• TASK TO CARRY OUT
Can you reproduce all the records below with "Перевозка" substituted by "Транспортировка" and nothing else altered, leaving the pictures out?

• Data extracted from a collection
=====
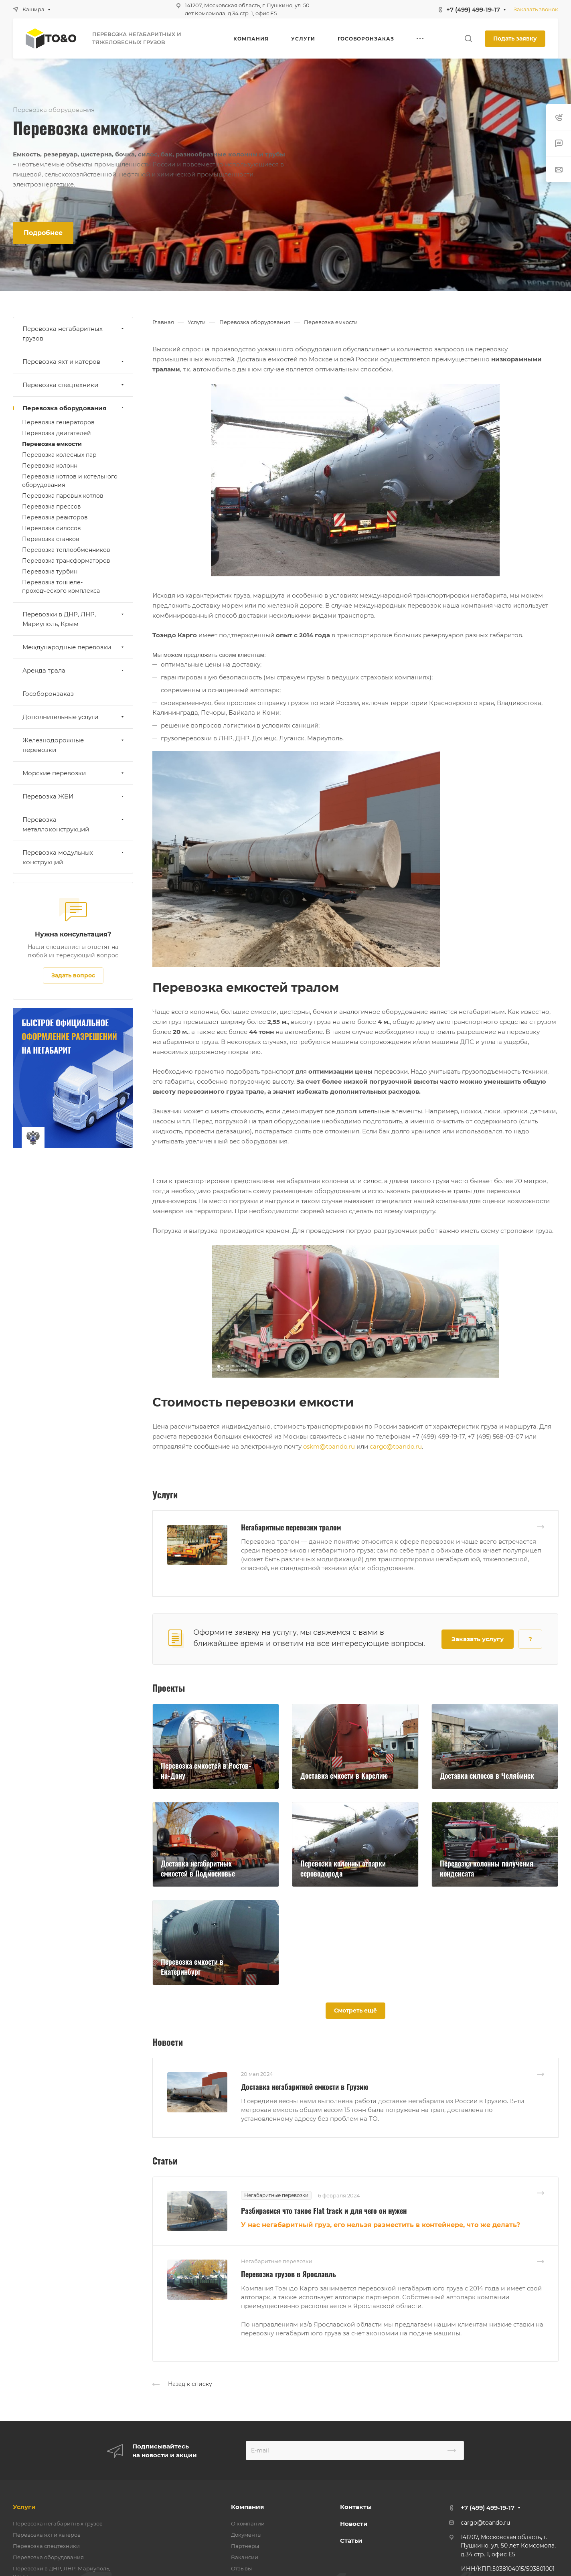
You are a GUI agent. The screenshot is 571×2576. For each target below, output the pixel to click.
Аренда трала (74, 670)
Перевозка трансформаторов (66, 560)
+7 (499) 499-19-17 (473, 9)
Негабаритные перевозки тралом (291, 1527)
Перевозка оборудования (74, 408)
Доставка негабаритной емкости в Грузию (305, 2086)
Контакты (356, 2507)
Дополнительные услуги (74, 717)
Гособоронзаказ (48, 693)
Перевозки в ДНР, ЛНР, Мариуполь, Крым (74, 619)
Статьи (351, 2540)
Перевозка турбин (49, 571)
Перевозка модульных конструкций (74, 857)
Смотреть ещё (355, 2010)
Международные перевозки (74, 647)
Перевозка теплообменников (66, 549)
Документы (246, 2534)
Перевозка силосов (51, 528)
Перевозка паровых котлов (62, 495)
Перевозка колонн (49, 465)
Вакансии (244, 2557)
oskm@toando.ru (329, 1446)
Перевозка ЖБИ (74, 796)
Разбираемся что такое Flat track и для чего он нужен (324, 2210)
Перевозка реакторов (55, 517)
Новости (354, 2523)
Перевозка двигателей (56, 433)
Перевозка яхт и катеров (74, 361)
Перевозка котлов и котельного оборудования (69, 480)
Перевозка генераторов (58, 422)
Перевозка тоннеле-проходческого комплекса (61, 586)
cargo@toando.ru (396, 1446)
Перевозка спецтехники (74, 385)
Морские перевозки (74, 773)
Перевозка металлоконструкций (74, 824)
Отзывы (241, 2568)
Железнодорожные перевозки (74, 745)
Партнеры (245, 2546)
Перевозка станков (50, 539)
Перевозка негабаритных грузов (74, 333)
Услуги (24, 2507)
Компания (247, 2507)
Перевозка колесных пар (59, 454)
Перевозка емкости (52, 444)
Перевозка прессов (51, 506)
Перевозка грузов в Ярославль (288, 2274)
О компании (248, 2523)
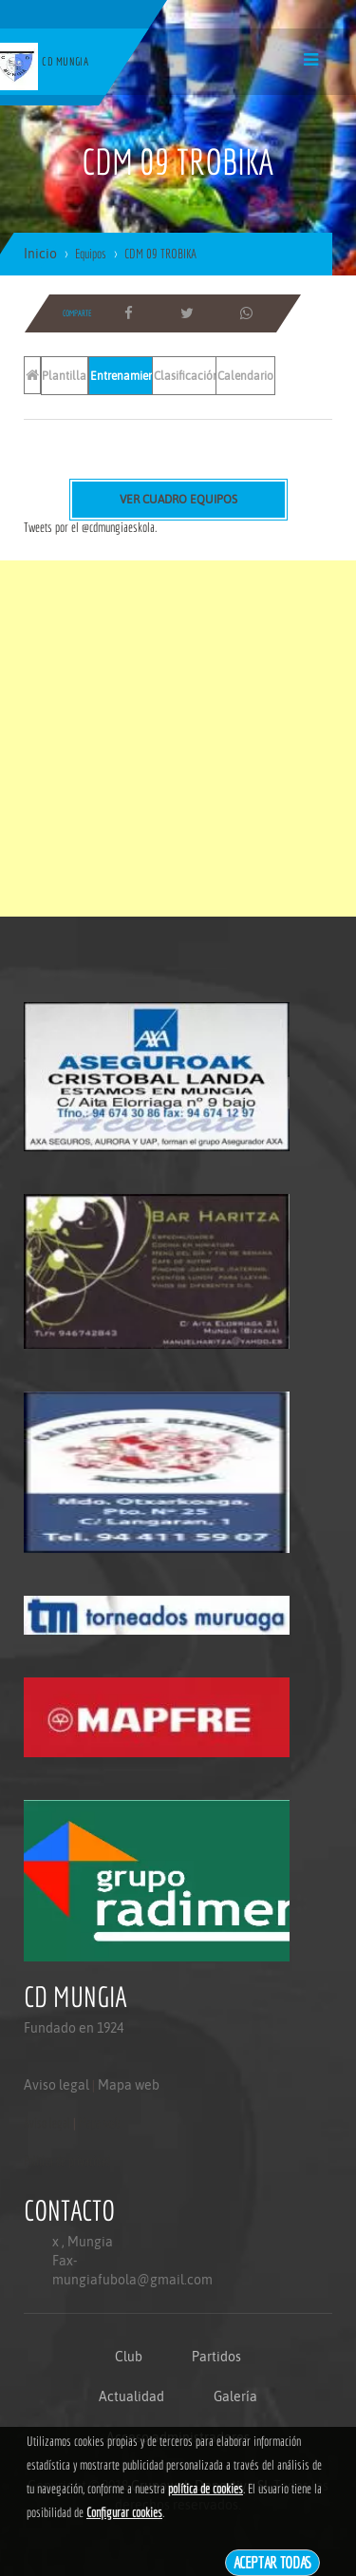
=====
• FULL ANSWER
You are a GUI agent. The screenshot is 571×2576. For each target below, output the pixel to click.
Аренда трала (74, 670)
Транспортировка трансформаторов (66, 560)
+7 (499) 499-19-17 (473, 9)
Негабаритные перевозки тралом (291, 1527)
Транспортировка оборудования (74, 408)
Доставка негабаритной емкости в Грузию (305, 2086)
Контакты (356, 2507)
Дополнительные услуги (74, 717)
Гособоронзаказ (48, 693)
Перевозки в ДНР, ЛНР, Мариуполь, Крым (74, 619)
Статьи (351, 2540)
Транспортировка турбин (49, 571)
Транспортировка модульных конструкций (74, 857)
Смотреть ещё (355, 2010)
Международные перевозки (74, 647)
Транспортировка теплообменников (66, 549)
Документы (246, 2534)
Транспортировка силосов (51, 528)
Транспортировка паровых котлов (62, 495)
Транспортировка колонн (49, 465)
Вакансии (244, 2557)
oskm@toando.ru (329, 1446)
Транспортировка ЖБИ (74, 796)
Разбираемся что такое Flat track и для чего он нужен (324, 2210)
Транспортировка реакторов (55, 517)
Новости (354, 2523)
Транспортировка двигателей (56, 433)
Транспортировка яхт и катеров (74, 361)
Транспортировка котлов и котельного оборудования (69, 480)
Транспортировка генераторов (58, 422)
Транспортировка тоннеле-проходческого комплекса (61, 586)
cargo@toando.ru (396, 1446)
Транспортировка спецтехники (74, 385)
Морские перевозки (74, 773)
Транспортировка металлоконструкций (74, 824)
Отзывы (241, 2568)
Железнодорожные перевозки (74, 745)
Партнеры (245, 2546)
Транспортировка станков (50, 539)
Транспортировка негабаритных грузов (74, 333)
Услуги (24, 2507)
Компания (247, 2507)
Транспортировка колесных пар (59, 454)
Транспортировка емкости (52, 444)
Транспортировка прессов (51, 506)
Транспортировка грузов в Ярославль (288, 2274)
О компании (248, 2523)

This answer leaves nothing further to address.